The 82-year-old Jnanpith awardee died of multiple organ failure at 6:33 pm. Dr H Sudarshan Ballal, director of Manipal Hospital, said that Ananthamurthy was admitted to the hospital 10 days ago.

“His kidneys had failed. He had been on dialysis for many years. In the last two days, when his condition worsened, he was shifted to the ICU. He had lung infection and blood streaming into the lungs. A team of 10 doctors was attending to him. However, after a long battle, we lost him at 6:33 pm,” he said.

Ananthamurthy, who was one of the most prominent representatives of the Navya movement in Kannada literature, is survived by his wife, Esther, son Sharath and daughter Anuradha. He is the author of five novels, a play, eight short-story collections, three anthologies of poetry and several essays in Kannada in addition to some in English.

Most of his Kannada writings have been translated into several Indian and European languages. He was shortlisted for the prestigious Man Booker International Prize in 2013.

Udupi Rajagopalacharya Ananthamurthy, who was born into an orthodox Brahmin family at Melige in Tirthahalli taluk of  Shimoga district on December 21, 1932, grew up to be a “Gandhian socialist”.

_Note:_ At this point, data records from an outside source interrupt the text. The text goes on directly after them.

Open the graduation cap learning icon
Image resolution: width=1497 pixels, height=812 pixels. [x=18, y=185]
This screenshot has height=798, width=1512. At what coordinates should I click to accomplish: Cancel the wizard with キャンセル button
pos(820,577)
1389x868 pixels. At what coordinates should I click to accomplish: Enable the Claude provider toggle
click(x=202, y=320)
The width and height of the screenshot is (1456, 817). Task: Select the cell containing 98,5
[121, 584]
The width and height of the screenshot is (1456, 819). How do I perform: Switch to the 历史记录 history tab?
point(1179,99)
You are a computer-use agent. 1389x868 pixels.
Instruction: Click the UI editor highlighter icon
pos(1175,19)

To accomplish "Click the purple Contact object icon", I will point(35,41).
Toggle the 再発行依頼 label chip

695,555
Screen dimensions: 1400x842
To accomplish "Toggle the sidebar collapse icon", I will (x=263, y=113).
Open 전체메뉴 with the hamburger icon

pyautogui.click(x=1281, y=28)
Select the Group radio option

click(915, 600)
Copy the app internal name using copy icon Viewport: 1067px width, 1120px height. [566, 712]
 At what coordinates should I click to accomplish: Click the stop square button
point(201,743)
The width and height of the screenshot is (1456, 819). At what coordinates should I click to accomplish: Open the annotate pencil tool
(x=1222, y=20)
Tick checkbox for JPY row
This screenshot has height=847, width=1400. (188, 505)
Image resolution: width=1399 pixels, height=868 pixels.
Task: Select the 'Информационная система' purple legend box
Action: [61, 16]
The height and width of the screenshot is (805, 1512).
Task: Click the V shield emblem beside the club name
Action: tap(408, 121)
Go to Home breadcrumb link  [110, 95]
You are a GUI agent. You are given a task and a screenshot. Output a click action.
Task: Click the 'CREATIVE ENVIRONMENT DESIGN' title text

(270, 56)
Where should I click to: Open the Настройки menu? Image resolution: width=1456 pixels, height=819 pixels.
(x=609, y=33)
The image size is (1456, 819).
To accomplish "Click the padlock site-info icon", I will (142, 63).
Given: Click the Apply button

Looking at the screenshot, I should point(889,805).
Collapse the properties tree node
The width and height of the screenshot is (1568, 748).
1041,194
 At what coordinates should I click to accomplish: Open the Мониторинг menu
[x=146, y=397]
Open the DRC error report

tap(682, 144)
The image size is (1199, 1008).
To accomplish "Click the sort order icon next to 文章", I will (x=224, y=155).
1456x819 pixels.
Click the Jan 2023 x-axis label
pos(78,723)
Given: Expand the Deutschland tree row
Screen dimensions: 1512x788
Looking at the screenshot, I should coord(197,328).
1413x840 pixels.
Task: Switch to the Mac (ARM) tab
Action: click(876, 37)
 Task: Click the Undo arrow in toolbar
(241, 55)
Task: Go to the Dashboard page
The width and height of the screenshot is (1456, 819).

The outspoken writer’s views on various social, religious and political issues triggered several controversies over the decades. His recent remarks about Narendra Modi had enraged the BJP and the Sangh Parivar activists who had staged violent protests.

Ananthamurthy, who began his education at a traditional Sanskrit school in Tirthahalli, did his postgraduation in English literature at the University of Mysore.

Later, he went to England for higher studies on a Commonwealth scholarship and obtained his doctorate from the University of Birmingham in 1966 for his thesis “Politics and Fiction in the 1930s”.

He began his career as a lecturer in the English Department of the University of Mysore. He was currently the Chancellor of Central University of Karnataka in Gulbarga.

In the last three decades, he held several prominent positions, including that of Vice-Chancellor of Mahatma Gandhi University in Kottayam, Chairman of the National Book Trust of India, Indian Institute of Social Sciences as well as Film and Television Institute of India, Pune. He was the president of the Sahitya Akademi from 1993 to 1998.

Ananthamurthy’s works are mainly known for their humanity and courage in questioning cultural norms and accepted beliefs. In his 1966 novel, “Samskara,” he asks: Can culture survive only if it is followed with blind fervour? Novelist and literary critic Chandrahas Choudhury, writing in the Wall Street Journal in 2011, said the power of Ananthamurthy’s fiction “resides in the way its universal ideas are worked out through the frame of the local.”